--- EJERCICIOS ---
A. ¿Qué personas se mencionan por su nombre en el texto sobre el día de oración? Enumérelas todas.
B. Según el texto sobre el día de oración, ¿cuántos miembros del Servicio Forestal se reunieron en la sala de conferencias?
C. Reproduzca del texto sobre el día de oración todo lo que va desde "Después de la" hasta "mundo más pacífico.".

No solo me complació, sino que me deleitó la respuesta que llegó de los empleados de ese gran departamento. Tengo ante mí una nota típica que fue enviada al jefe de una de esas agencias por uno de los hombres designados como encargado de uno de los grupos. Me gustaría leérsela como evidencia del hecho de que la gente responde al liderazgo que llama a hombres y mujeres a reconocer su dependencia del Todopoderoso y a humillarse ante Él. Esta es la nota:

“En respuesta al memorándum del Secretario Benson del 20 de septiembre sobre la proclamación del presidente Eisenhower para un día de oración, aproximadamente 100 miembros de nuestra familia del Servicio Forestal se reunieron en la sala de conferencias de 11:30 a 11:45 a. m. el miércoles 22 de septiembre. Todas las divisiones de la oficina de Washington estuvieron representadas, desde las salas de mensajería hacia arriba.”

Leí el memorando del Secretario, el cual en sí mismo es un mensaje espiritual de ánimo e inspiración. W. K. Williams leyó una oración de J. Edgar Hoover, una copia de la cual se adjuntó. La reunión concluyó con oraciones vocales ofrecidas por el Sr. Williams y por mí.

Después de la reunión, y hasta el día de hoy, ha habido numerosas llamadas telefónicas y expresiones personales de satisfacción por esta oportunidad que tuvo la familia del Servicio Forestal de unirse con el Presidente, el Sr. Benson y otros líderes nacionales en este período de oración por un mundo más pacífico.

Hermanos y hermanas, estoy convencido en mi corazón de que el espectáculo de una nación orando es más sobrecogedor, más poderoso, que la explosión de una bomba atómica. La fuerza de la oración es mayor que cualquier posible combinación de poderes controlados por el hombre porque, como tan bien lo dijo J. Edgar Hoover, la oración es el mayor medio del hombre para acceder a los recursos de Dios.

Me complace que esta nación, en varias ocasiones, haya solicitado a las Naciones Unidas que se inicien las Asambleas Generales con una invocación al Todopoderoso. Me complace que recientemente nuestro representante en ese organismo, al que el presidente McKay se refirió hace algunos meses, el embajador Henry Cabot Lodge, Jr., haya escrito una carta a los setenta y cinco miembros de las Naciones Unidas, instándolos a comenzar esas reuniones con una súplica al Todopoderoso; que algún representante de las iglesias allí representadas sea invitado, en sus propias palabras, a dirigir una oración. El senador Lodge hizo el llamado a todos y los invitó a unirse a él en esa petición. El senador Lodge dijo:

“Lo hago convencido de que no podemos convertir a las Naciones Unidas en un instrumento eficaz de la paz de Dios sin la ayuda de Dios—y que con Su ayuda no podemos fracasar. Con ese fin propongo que pidamos esa ayuda.”

--- MATERIAL PROPORCIONADO ---
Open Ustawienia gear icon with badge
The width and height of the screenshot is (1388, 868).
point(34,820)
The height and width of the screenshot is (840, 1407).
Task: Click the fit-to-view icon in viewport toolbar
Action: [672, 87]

--- SOLUCIONES ---
A. Secretario Benson, presidente Eisenhower, W. K. Williams, J. Edgar Hoover, presidente McKay, Henry Cabot Lodge, Jr.

B. Aproximadamente 100.

C.
Después de la reunión, y hasta el día de hoy, ha habido numerosas llamadas telefónicas y expresiones personales de satisfacción por esta oportunidad que tuvo la familia del Servicio Forestal de unirse con el Presidente, el Sr. Benson y otros líderes nacionales en este período de oración por un mundo más pacífico.